> [ACTIVITY]:
Line by line, output everything from the one that contains "Screen dimensions: 865x504" through the end of the material below, exactly as written and with no pictures.

> [SUPPLIED RECORDS]:
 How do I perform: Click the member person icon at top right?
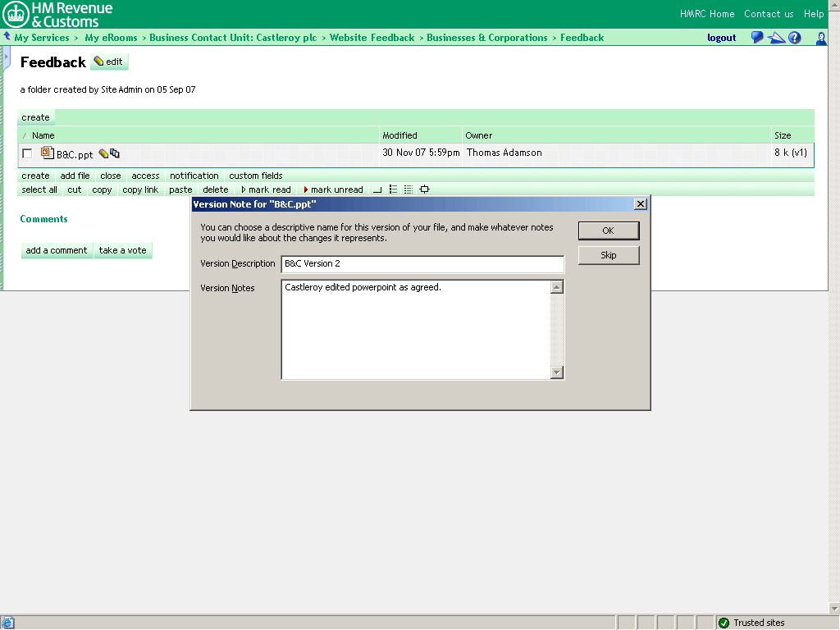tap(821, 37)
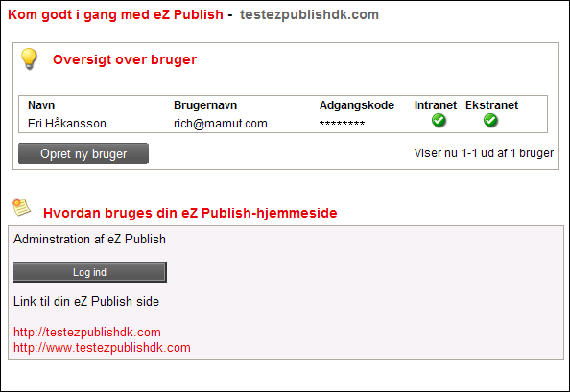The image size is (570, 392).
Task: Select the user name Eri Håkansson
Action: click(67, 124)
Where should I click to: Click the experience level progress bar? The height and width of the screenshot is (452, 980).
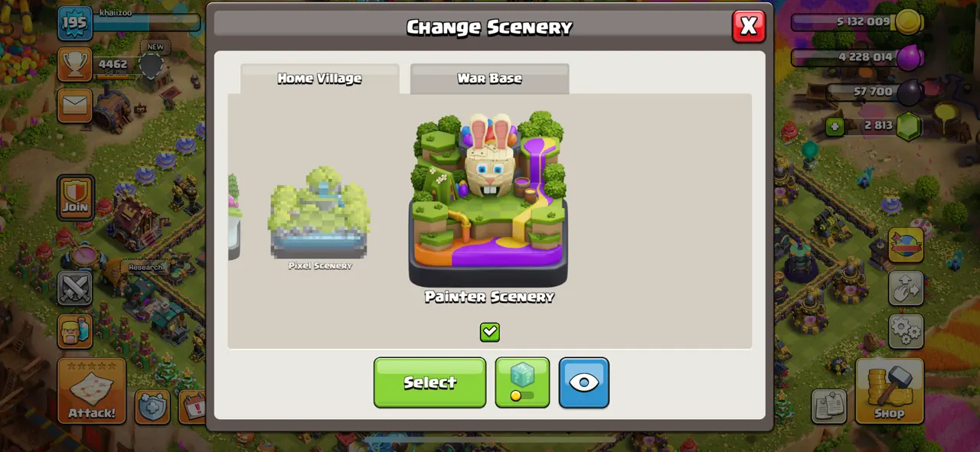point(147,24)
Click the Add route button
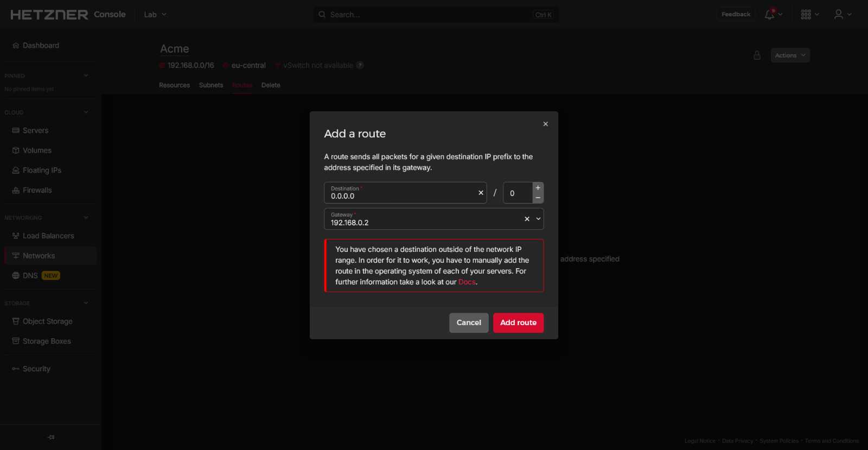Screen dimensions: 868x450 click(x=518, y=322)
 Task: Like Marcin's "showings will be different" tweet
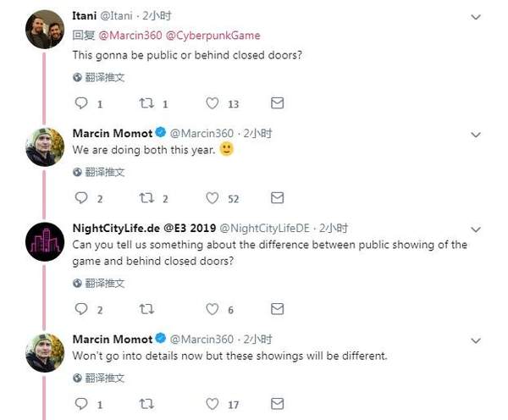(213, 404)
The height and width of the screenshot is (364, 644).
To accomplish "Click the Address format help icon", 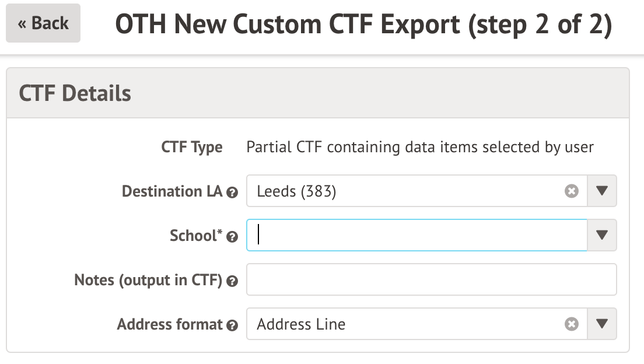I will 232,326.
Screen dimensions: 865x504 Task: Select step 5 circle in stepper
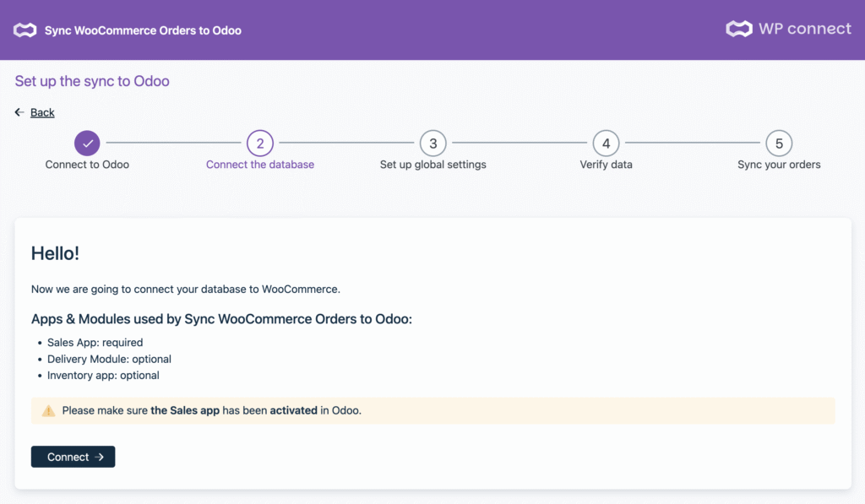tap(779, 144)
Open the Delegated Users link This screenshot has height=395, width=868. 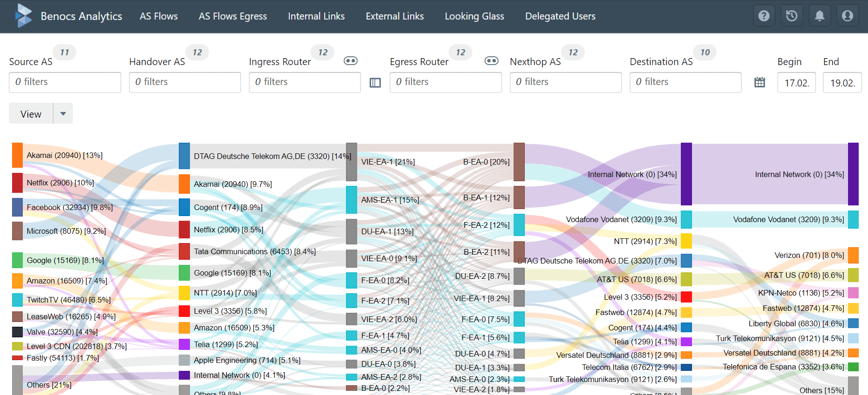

> [TASK ANSWER]:
Screen dimensions: 865x504 Task: Select step 5 circle in stepper
tap(779, 144)
Open the Delegated Users link This screenshot has height=395, width=868. 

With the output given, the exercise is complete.